Il datore di lavoro censurava la sentenza impugnata per aver ritenuto necessaria la prova dell’inevitabilità del licenziamento del dirigente e per aver negato che l’esigenza di ridurre il costo del lavoro potesse costituire una ipotesi di giustificazione del licenziamento del dirigente. La società lamentava inoltre l’omesso esame di un fatto controverso e decisivo del giudizio: la circostanza che il recesso era stato disposto in attuazione di un accordo sindacale nel quale le parti sociali - al fine di consentire un recupero di efficienza e produttività, attraverso il contenimento dei costi del lavoro - avevano concordato il numero di lavoratori in esubero, da selezionare, preliminarmente, con il criterio dell’adesione volontaria e, successivamente, con il criterio del possesso (ad una determinata data) del requisito pensionistico, requisito quest’ultimo di cui il dirigente era pacificamente in possesso.

La Suprema Corte ha accolto il ricorso incidentale della società e rigettato quello principale, ribadendo il consolidato principio di diritto (già affermato in Cass. 12823/2016 e 12688/2016) secondo cui il licenziamento del dirigente non richiede necessariamente un giustificato motivo oggettivo ed è consentito in tutti i casi in cui sia stato adottato in funzione di una ristrutturazione aziendale dettata da scelte imprenditoriali non sindacabili nel merito purché non arbitrarie, non pretestuose e non persecutorie.

Ai fini della giustificazione del licenziamento del dirigente è quindi sufficiente la dimostrazione, da parte del datore di lavoro, dell'avvenuta riorganizzazione aziendale e del fatto che essa fosse tale da coinvolgere la posizione del dirigente licenziato. Fermo restando il principio che il giudice deve limitarsi al controllo sull’effettività delle scelte imprenditoriali poste a base del licenziamento, senza poter sindacare il merito di tali scelte.
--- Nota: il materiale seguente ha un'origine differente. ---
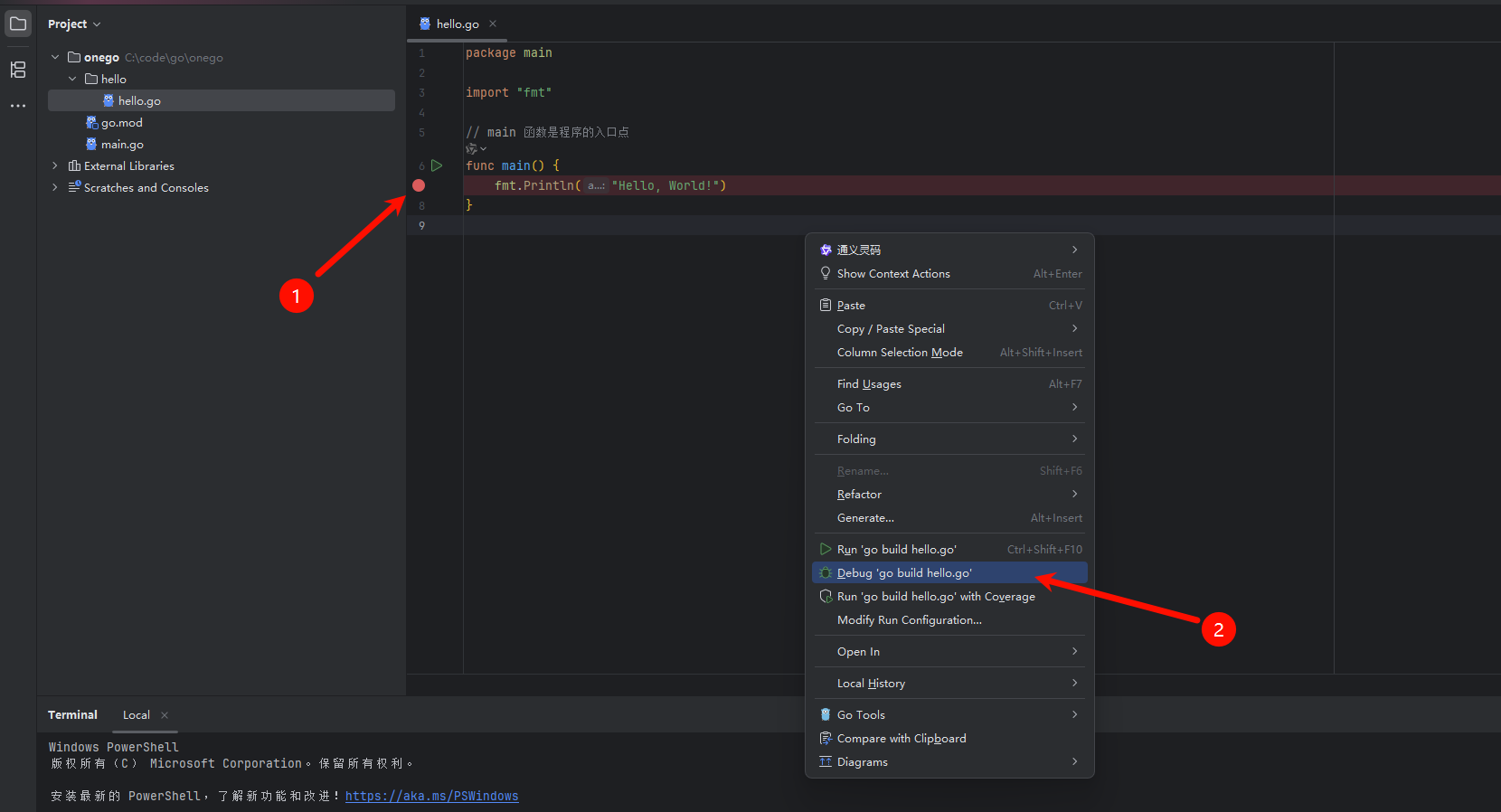
Task: Expand the External Libraries node
Action: click(55, 165)
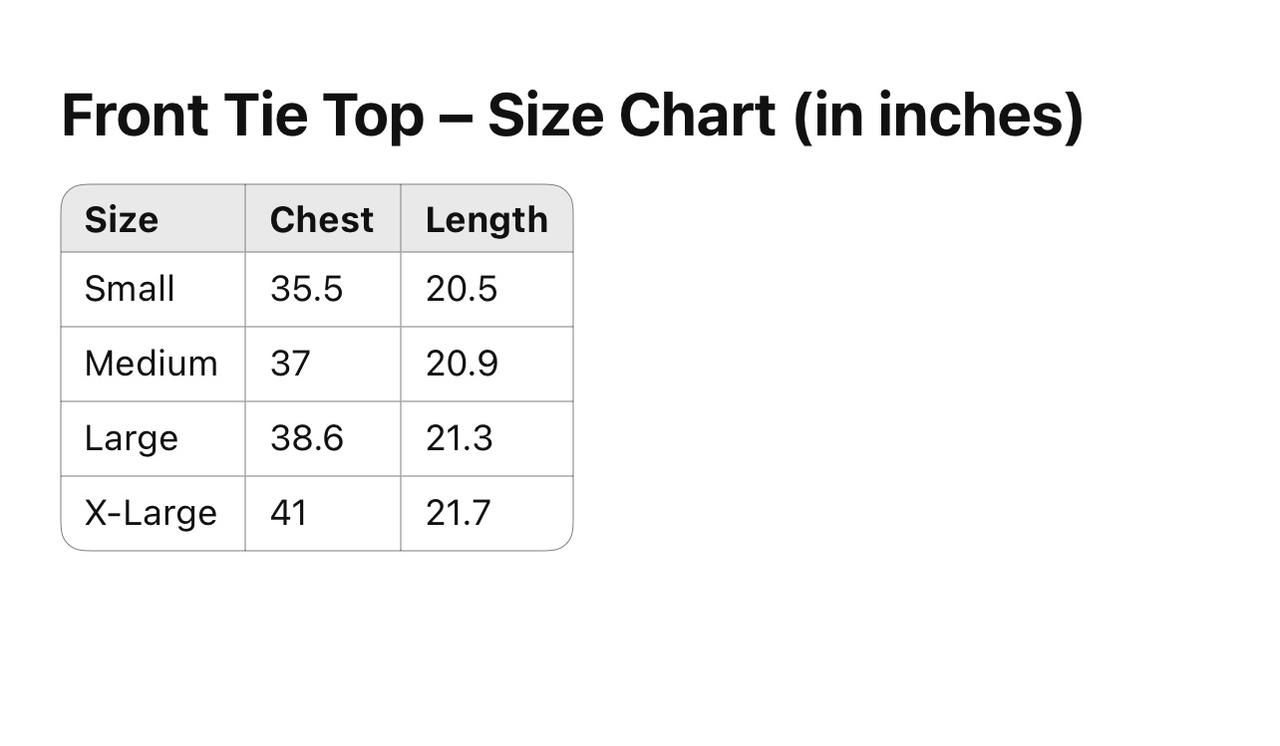The width and height of the screenshot is (1280, 746).
Task: Click the 21.7 length cell
Action: (x=458, y=513)
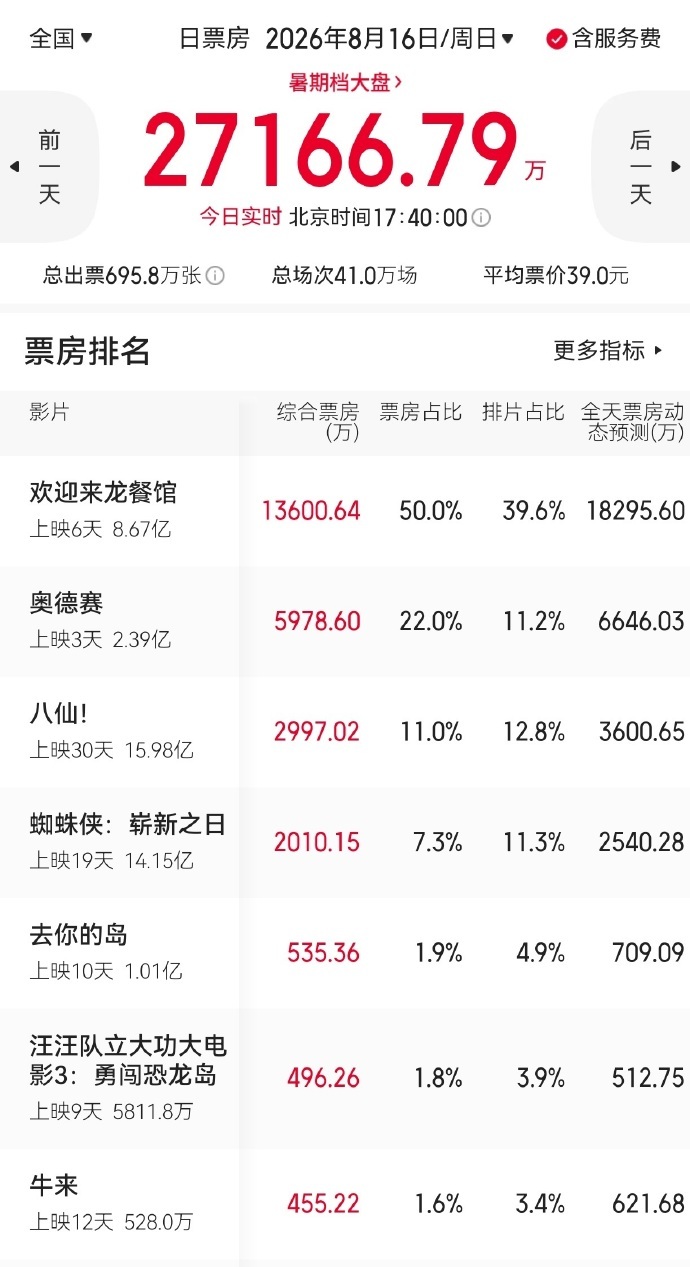Sort by 综合票房 column header
This screenshot has width=690, height=1267.
[x=317, y=422]
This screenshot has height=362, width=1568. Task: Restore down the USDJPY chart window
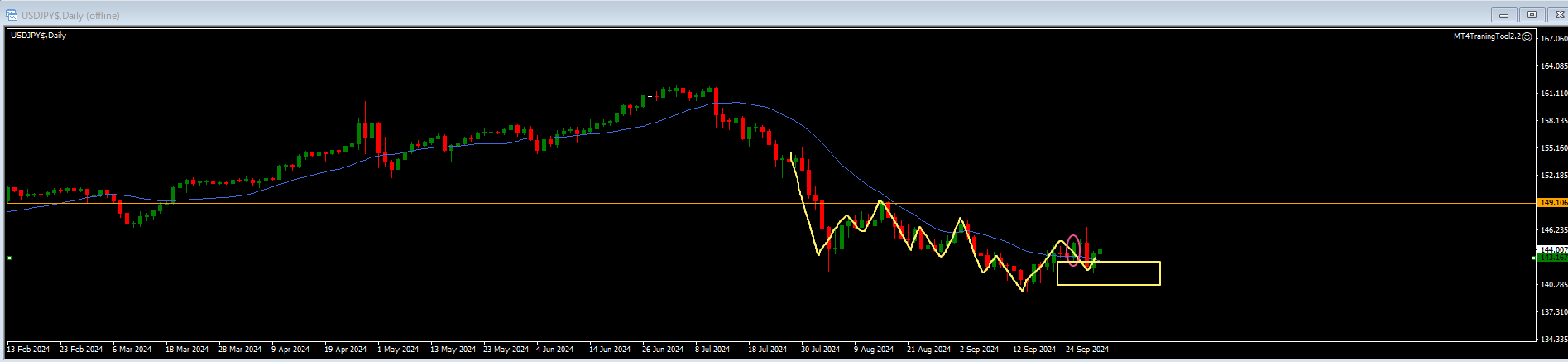[1532, 15]
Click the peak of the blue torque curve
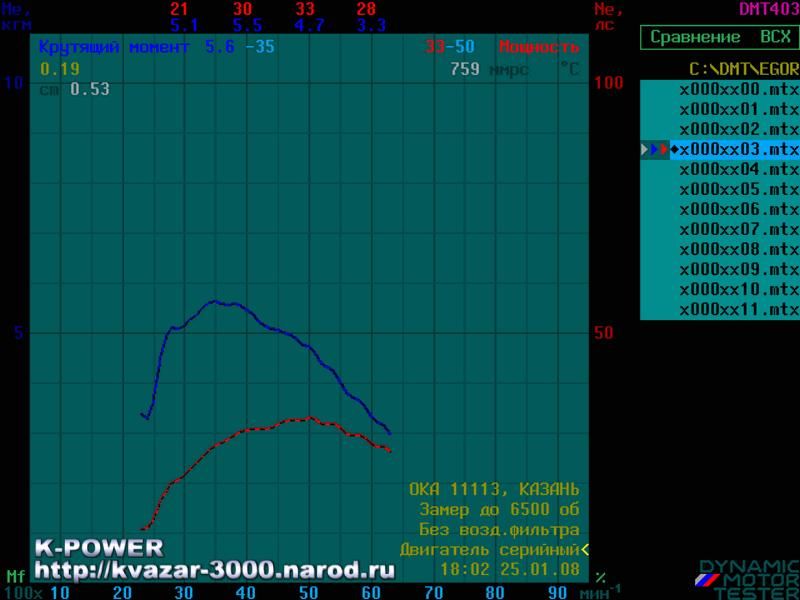The height and width of the screenshot is (600, 800). point(214,300)
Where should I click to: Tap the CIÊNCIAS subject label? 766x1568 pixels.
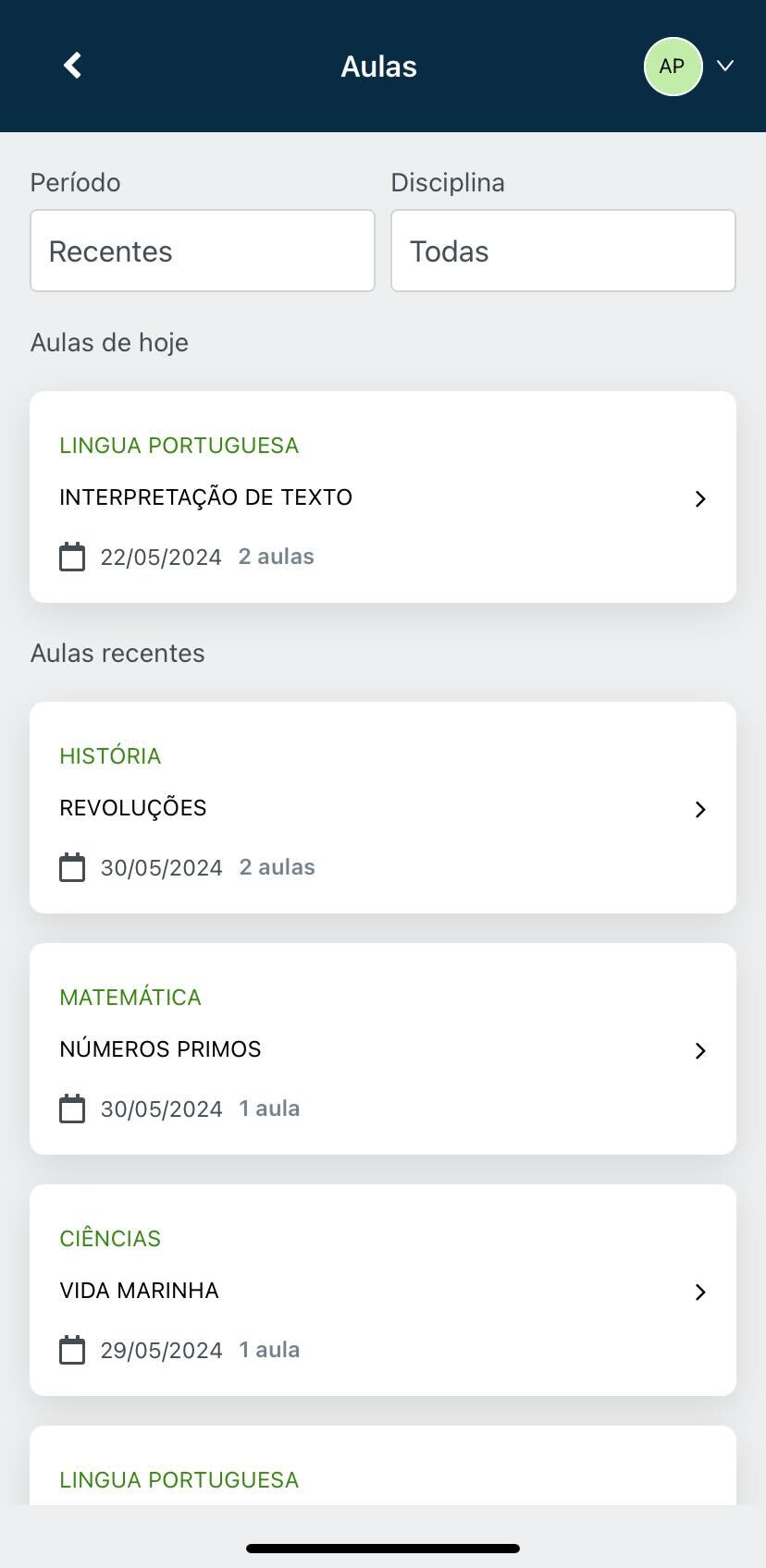110,1239
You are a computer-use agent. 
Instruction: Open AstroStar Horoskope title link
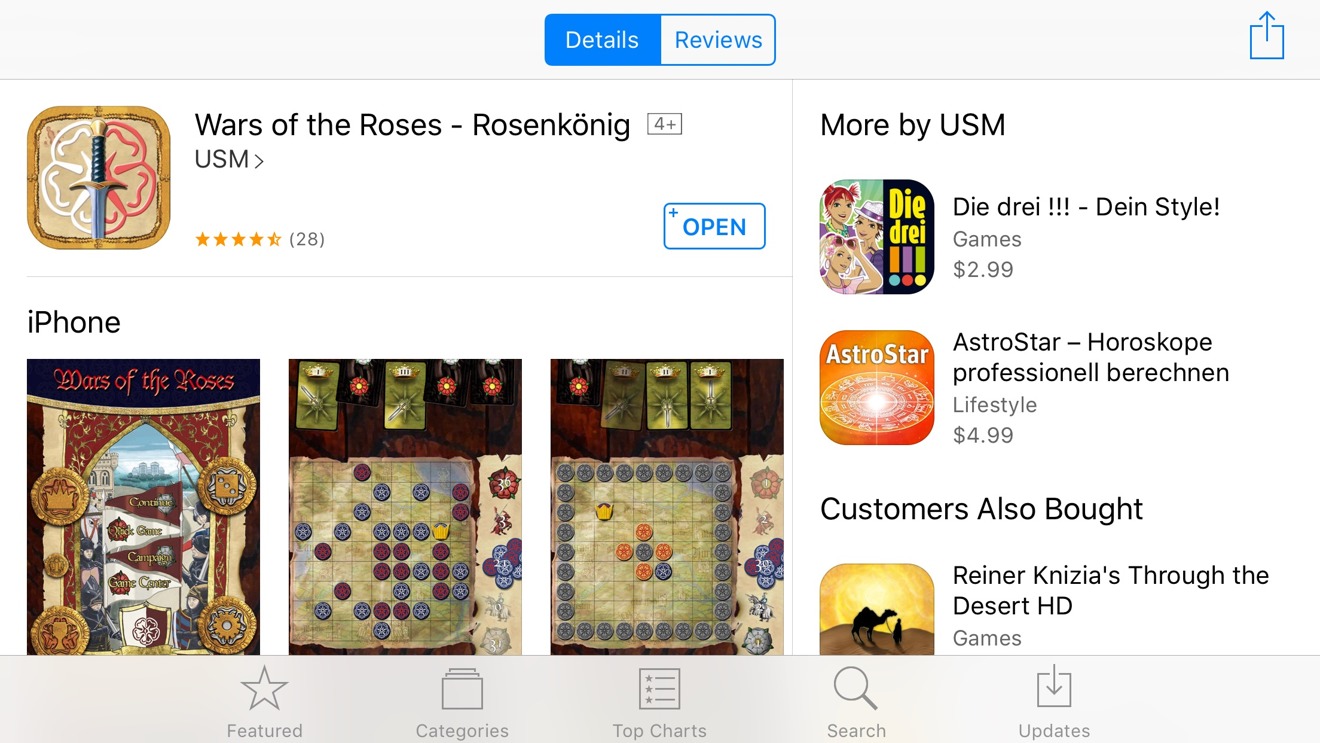point(1091,357)
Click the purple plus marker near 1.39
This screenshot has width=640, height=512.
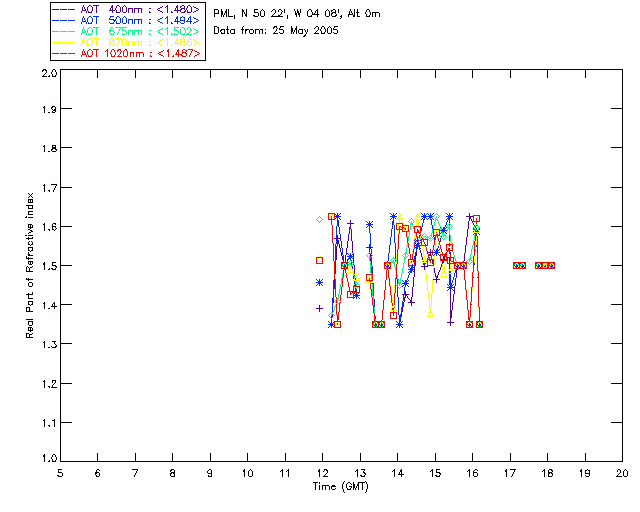pos(320,309)
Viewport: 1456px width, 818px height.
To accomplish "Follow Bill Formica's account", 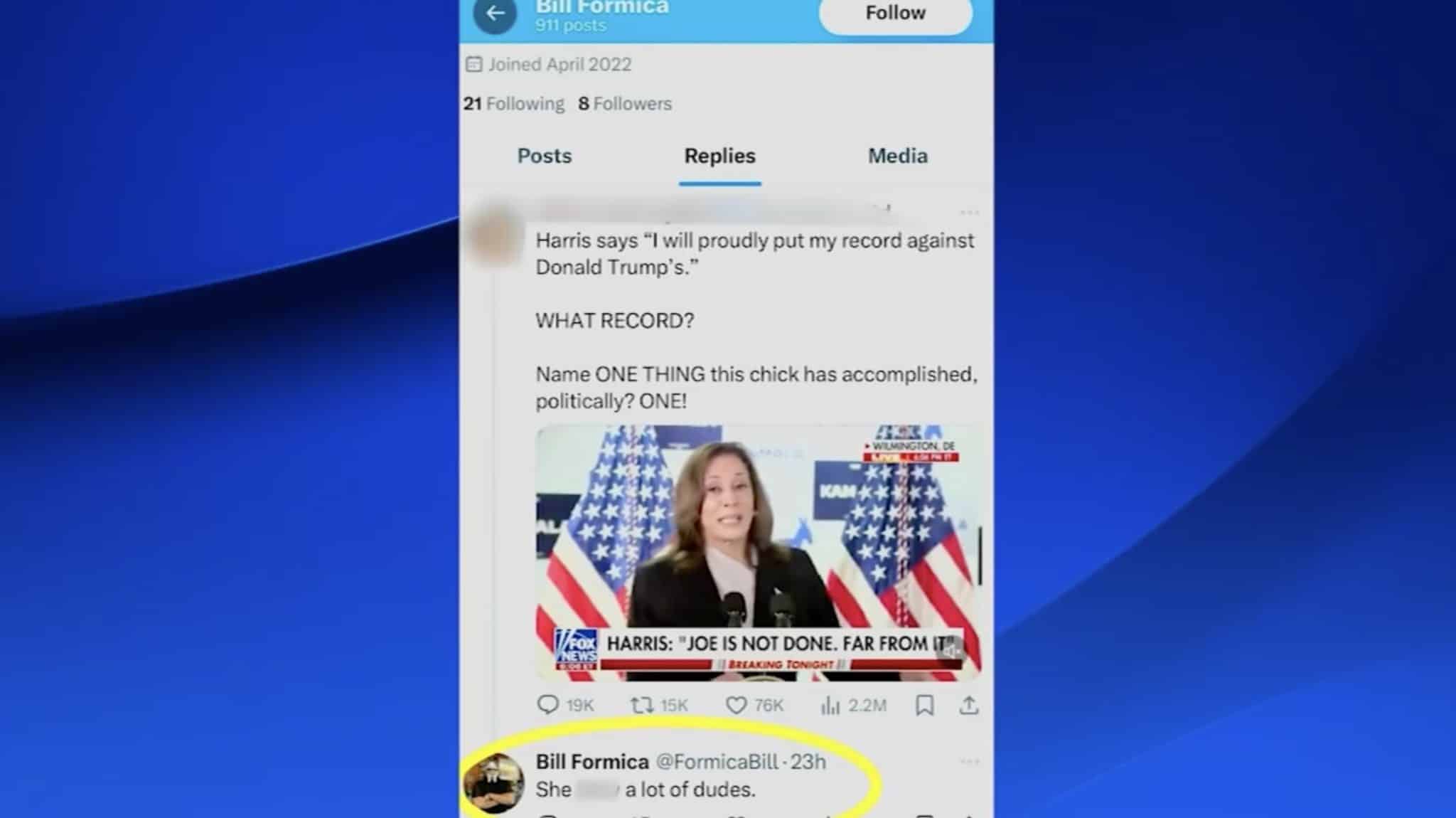I will (x=895, y=14).
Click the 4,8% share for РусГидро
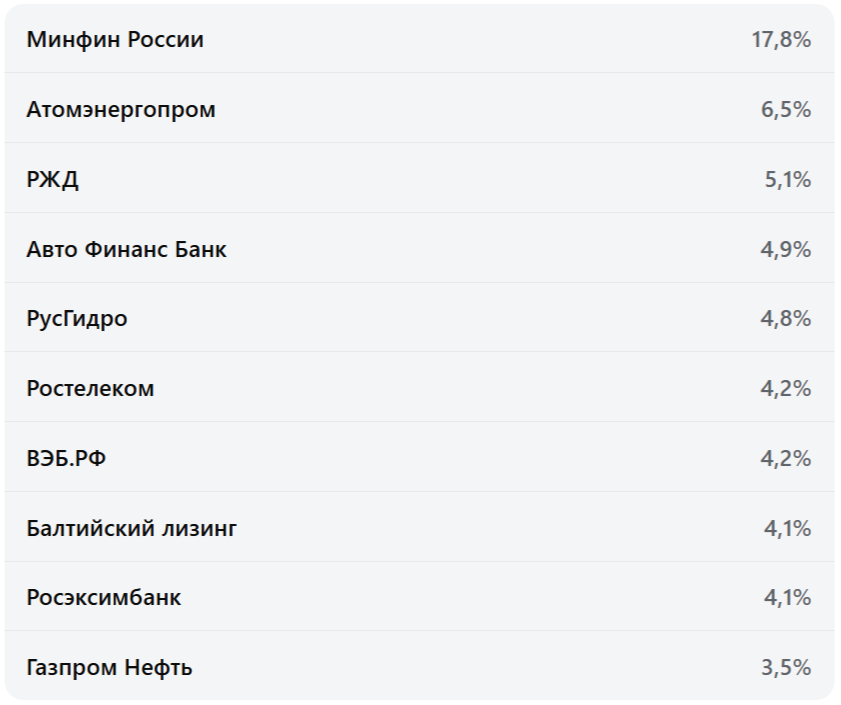 coord(785,319)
Sulla base di tali argomentazioni e, quindi, senza nemmeno esaminare il profilo relativo agli accordi sindacali, la Corte di Cassazione è giunta alla conclusione, particolarmente importante, che l’esigenza - economicamente apprezzabile in termini di risparmio di costi - della soppressione di una figura dirigenziale in attuazione di un riassetto societario integra, di per sé, la nozione di giustificazione del licenziamento del dirigente ove non emerga, alla stregua di dati obiettivi, la natura discriminatoria o contraria a buona fede della riorganizzazione.